# The request
Arrange the material below as a numbered list with one line per item, and omit the blank lines.

Entries for locating words and elements:
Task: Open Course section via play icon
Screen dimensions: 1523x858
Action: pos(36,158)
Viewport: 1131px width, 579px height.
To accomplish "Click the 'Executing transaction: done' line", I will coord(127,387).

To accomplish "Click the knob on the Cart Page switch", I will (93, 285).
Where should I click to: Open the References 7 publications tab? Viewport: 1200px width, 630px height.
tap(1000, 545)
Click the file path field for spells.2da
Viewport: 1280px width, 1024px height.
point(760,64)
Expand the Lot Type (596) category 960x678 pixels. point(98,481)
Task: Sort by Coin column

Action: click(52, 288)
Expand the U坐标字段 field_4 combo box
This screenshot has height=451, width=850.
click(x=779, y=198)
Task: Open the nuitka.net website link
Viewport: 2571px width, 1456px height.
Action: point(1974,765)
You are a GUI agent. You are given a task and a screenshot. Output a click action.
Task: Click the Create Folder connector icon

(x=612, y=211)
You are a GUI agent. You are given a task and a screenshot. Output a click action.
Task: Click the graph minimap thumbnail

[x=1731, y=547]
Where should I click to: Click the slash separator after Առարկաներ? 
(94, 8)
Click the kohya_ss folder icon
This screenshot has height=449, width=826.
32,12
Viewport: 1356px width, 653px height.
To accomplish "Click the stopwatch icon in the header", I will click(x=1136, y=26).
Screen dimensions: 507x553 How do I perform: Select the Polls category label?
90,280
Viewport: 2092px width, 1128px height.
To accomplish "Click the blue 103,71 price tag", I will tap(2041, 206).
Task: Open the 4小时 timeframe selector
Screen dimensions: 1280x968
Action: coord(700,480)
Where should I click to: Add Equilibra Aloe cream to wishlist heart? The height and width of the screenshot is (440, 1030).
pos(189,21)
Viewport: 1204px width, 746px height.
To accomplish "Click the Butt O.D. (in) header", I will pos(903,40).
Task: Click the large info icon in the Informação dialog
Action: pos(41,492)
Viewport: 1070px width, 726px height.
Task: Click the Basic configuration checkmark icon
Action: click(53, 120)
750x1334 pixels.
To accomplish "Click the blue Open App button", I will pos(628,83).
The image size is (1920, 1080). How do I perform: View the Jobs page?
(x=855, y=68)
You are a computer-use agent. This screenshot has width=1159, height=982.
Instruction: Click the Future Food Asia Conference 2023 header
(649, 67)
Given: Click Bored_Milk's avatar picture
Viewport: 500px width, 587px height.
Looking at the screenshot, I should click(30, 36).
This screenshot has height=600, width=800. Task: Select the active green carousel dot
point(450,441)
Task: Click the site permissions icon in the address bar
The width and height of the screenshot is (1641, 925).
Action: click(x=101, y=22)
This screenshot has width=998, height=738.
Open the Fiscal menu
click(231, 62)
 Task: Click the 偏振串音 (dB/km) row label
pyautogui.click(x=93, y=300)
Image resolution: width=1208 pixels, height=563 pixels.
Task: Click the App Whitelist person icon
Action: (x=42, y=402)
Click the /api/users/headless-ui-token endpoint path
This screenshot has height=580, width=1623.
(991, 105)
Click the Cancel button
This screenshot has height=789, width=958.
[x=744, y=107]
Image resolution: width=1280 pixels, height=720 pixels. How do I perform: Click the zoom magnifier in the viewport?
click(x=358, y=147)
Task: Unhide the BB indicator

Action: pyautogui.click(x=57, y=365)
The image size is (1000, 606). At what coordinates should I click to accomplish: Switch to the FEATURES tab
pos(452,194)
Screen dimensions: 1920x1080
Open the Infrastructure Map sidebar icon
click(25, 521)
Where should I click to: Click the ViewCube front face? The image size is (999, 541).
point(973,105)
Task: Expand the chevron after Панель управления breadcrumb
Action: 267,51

# Completed task
1. Task: Open Course section via play icon
2. Screen dimensions: 1523x858
3. Action: pos(36,158)
4. Viewport: 1131px width, 579px height.
5. To accomplish "Click the 'Executing transaction: done' line", I will coord(127,387).
6. To accomplish "Click the knob on the Cart Page switch", I will (93, 285).
7. Where should I click to: Open the References 7 publications tab? Viewport: 1200px width, 630px height.
8. tap(1000, 545)
9. Click the file path field for spells.2da
10. Viewport: 1280px width, 1024px height.
11. point(760,64)
12. Expand the Lot Type (596) category 960x678 pixels. point(98,481)
13. Task: Sort by Coin column
14. Action: click(52, 288)
15. Expand the U坐标字段 field_4 combo box
16. This screenshot has height=451, width=850.
17. click(x=779, y=198)
18. Task: Open the nuitka.net website link
19. Viewport: 2571px width, 1456px height.
20. Action: point(1974,765)
21. You are a GUI agent. You are given a task and a screenshot. Output a click action.
22. Task: Click the Create Folder connector icon
23. (x=612, y=211)
24. You are a GUI agent. You are given a task and a screenshot. Output a click action.
25. Task: Click the graph minimap thumbnail
26. [x=1731, y=547]
27. Where should I click to: Click the slash separator after Առարկաներ? 
28. (94, 8)
29. Click the kohya_ss folder icon
30. This screenshot has height=449, width=826.
31. 32,12
32. Viewport: 1356px width, 653px height.
33. To accomplish "Click the stopwatch icon in the header", I will click(x=1136, y=26).
34. Screen dimensions: 507x553 How do I perform: Select the Polls category label?
35. 90,280
36. Viewport: 2092px width, 1128px height.
37. To accomplish "Click the blue 103,71 price tag", I will tap(2041, 206).
38. Task: Open the 4小时 timeframe selector
39. Screen dimensions: 1280x968
40. Action: coord(700,480)
41. Where should I click to: Add Equilibra Aloe cream to wishlist heart? The height and width of the screenshot is (440, 1030).
42. pos(189,21)
43. Viewport: 1204px width, 746px height.
44. To accomplish "Click the Butt O.D. (in) header", I will pos(903,40).
45. Task: Click the large info icon in the Informação dialog
46. Action: pos(41,492)
47. Viewport: 1070px width, 726px height.
48. Task: Click the Basic configuration checkmark icon
49. Action: click(53, 120)
50. 750x1334 pixels.
51. To accomplish "Click the blue Open App button", I will pos(628,83).
52. The image size is (1920, 1080). How do I perform: View the Jobs page?
53. (x=855, y=68)
54. You are a computer-use agent. This screenshot has width=1159, height=982.
55. Instruction: Click the Future Food Asia Conference 2023 header
56. (649, 67)
57. Given: Click Bored_Milk's avatar picture
58. Viewport: 500px width, 587px height.
59. Looking at the screenshot, I should click(30, 36).
60. This screenshot has height=600, width=800. Task: Select the active green carousel dot
61. point(450,441)
62. Task: Click the site permissions icon in the address bar
63. The width and height of the screenshot is (1641, 925).
64. Action: click(x=101, y=22)
65. This screenshot has width=998, height=738.
66. Open the Fiscal menu
67. click(231, 62)
68.  Task: Click the 偏振串音 (dB/km) row label
69. pyautogui.click(x=93, y=300)
70. Image resolution: width=1208 pixels, height=563 pixels.
71. Task: Click the App Whitelist person icon
72. Action: (x=42, y=402)
73. Click the /api/users/headless-ui-token endpoint path
74. This screenshot has height=580, width=1623.
75. (991, 105)
76. Click the Cancel button
77. This screenshot has height=789, width=958.
78. [x=744, y=107]
79. Image resolution: width=1280 pixels, height=720 pixels. How do I perform: Click the zoom magnifier in the viewport?
80. click(x=358, y=147)
81. Task: Unhide the BB indicator
82. Action: pyautogui.click(x=57, y=365)
83. The image size is (1000, 606). At what coordinates should I click to accomplish: Switch to the FEATURES tab
84. pos(452,194)
85. Screen dimensions: 1920x1080
86. Open the Infrastructure Map sidebar icon
87. click(25, 521)
88. Where should I click to: Click the ViewCube front face? The image size is (999, 541).
89. point(973,105)
90. Task: Expand the chevron after Панель управления breadcrumb
91. Action: 267,51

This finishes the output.